Friday 4 March 2016

Once a journalist, always a journalist

Journalism is unlike any other profession. The great Gabriel Garcia Marquez has gone on record as saying a journalist has the best job in the world. I am in complete agreement. It’s a rare profession in which a salary is immaterial. If I were making enough money through other sources, I would be willing to work as a journalist for free. I can’t think of any other profession that one would be willing to do for free. (Sure, there are exceptions to every rule!)

There is a reason why journalism can be, and most often is, a great profession. And I am talking about good journalism here — that’s the assumption I am making throughout this article. Journalism gives us an outlet to voice our opinions and share it with the larger public. As human beings, we all have an inherent desire to express our feelings and be heard and here is a profession that allows us to do so in a professional way with the added elements of style and context. What more can we ask for?

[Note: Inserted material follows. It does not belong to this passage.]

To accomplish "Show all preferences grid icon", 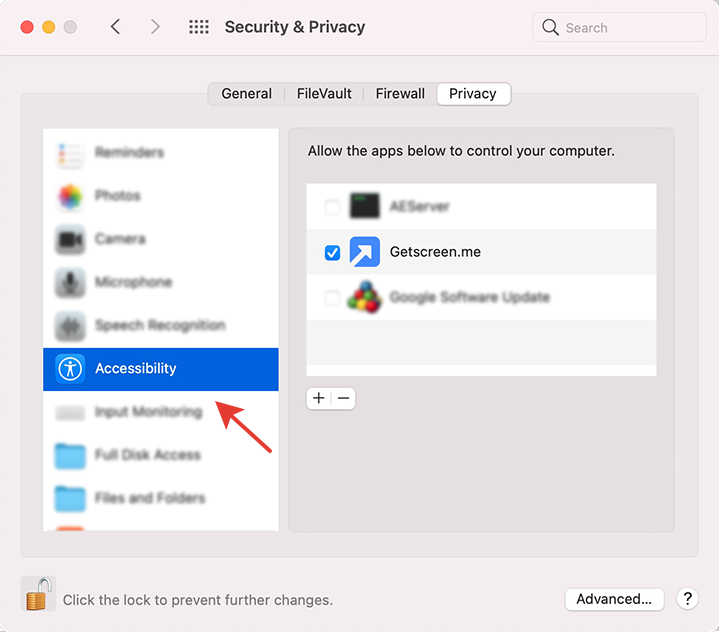I will (199, 27).
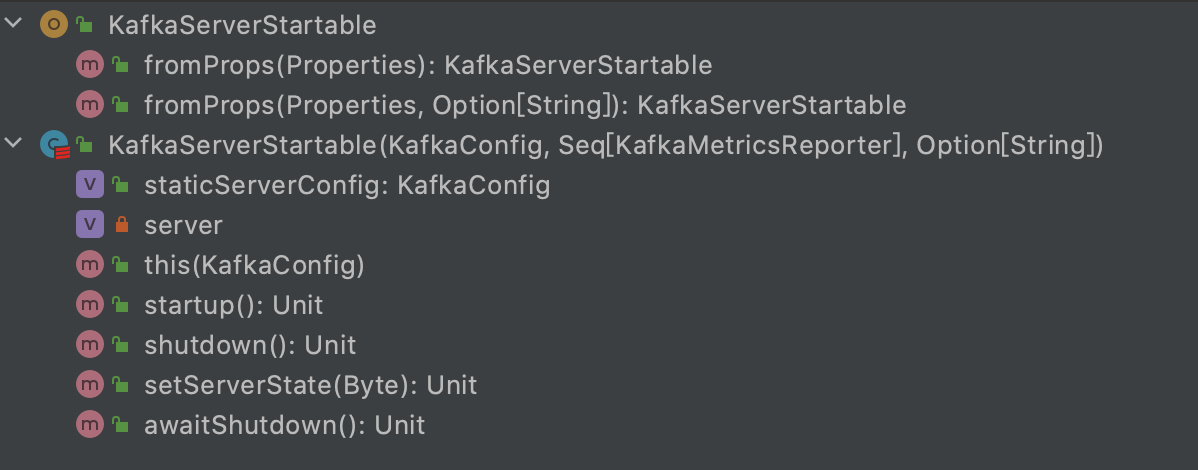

Journalism also keeps you away — mostly — from the corporate rigmarole of preparing and maintaining unnecessary Excel sheets and PowerPoint slides, and attending routine team meetings, which often don’t serve any good purpose. To me, Excel files and PPTs are good-to-have tools in an MBA class. Beyond that, a waste of time and effort. Journalism, on the contrary, is more real and grounded. You write articles based on first-hand interviews with the people you meet and these pieces have interesting stories to tell, stories that often have an impact on the people, the company, or the issue concerned.

During my recent short stint as a corporate communications professional with a software company in Bengaluru, I spent most of my time coordinating and following up with regard to routine tasks such as pending payments and approvals for a press release. To make things worse, I had hardly any control over what I wrote or said, which is the norm for a communications employee in the corporate world: Everything has to be first approved by the company and everyone has to follow a process. Nothing wrong with that, one might argue and I might agree, but if you are a journalist at heart, it will prick you; somewhere it pains.

Not surprisingly, I got out of that role to become a journalist once again. Yes, once a journalist always a journalist. I am hoping I will now write more than coordinate, and use more MS Word instead of MS Excel.